• TASK TO COMPLETE
Make an exact copy of all the entries shown below.

[Data excerpts]
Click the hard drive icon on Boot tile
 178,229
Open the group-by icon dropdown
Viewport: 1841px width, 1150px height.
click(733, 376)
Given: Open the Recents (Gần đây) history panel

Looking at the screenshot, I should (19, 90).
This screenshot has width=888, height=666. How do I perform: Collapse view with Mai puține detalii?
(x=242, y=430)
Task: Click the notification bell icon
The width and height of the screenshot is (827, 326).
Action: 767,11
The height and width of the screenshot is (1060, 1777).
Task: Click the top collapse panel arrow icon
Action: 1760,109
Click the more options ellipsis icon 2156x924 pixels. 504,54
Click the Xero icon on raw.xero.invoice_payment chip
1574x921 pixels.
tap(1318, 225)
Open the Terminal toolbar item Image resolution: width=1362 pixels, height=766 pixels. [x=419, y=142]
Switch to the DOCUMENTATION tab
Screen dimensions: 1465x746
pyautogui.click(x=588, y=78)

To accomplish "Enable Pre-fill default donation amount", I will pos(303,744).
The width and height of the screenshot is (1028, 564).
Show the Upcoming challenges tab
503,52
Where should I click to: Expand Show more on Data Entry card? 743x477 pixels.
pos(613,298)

• SOLUTION FOR THIS EXERCISE
Click the hard drive icon on Boot tile
 178,229
Open the group-by icon dropdown
Viewport: 1841px width, 1150px height.
click(733, 376)
Given: Open the Recents (Gần đây) history panel

Looking at the screenshot, I should (19, 90).
This screenshot has width=888, height=666. How do I perform: Collapse view with Mai puține detalii?
(x=242, y=430)
Task: Click the notification bell icon
The width and height of the screenshot is (827, 326).
Action: 767,11
The height and width of the screenshot is (1060, 1777).
Task: Click the top collapse panel arrow icon
Action: 1760,109
Click the more options ellipsis icon 2156x924 pixels. 504,54
Click the Xero icon on raw.xero.invoice_payment chip
1574x921 pixels.
tap(1318, 225)
Open the Terminal toolbar item Image resolution: width=1362 pixels, height=766 pixels. [x=419, y=142]
Switch to the DOCUMENTATION tab
Screen dimensions: 1465x746
pyautogui.click(x=588, y=78)

To accomplish "Enable Pre-fill default donation amount", I will pos(303,744).
The width and height of the screenshot is (1028, 564).
Show the Upcoming challenges tab
503,52
Where should I click to: Expand Show more on Data Entry card? 743x477 pixels.
pos(613,298)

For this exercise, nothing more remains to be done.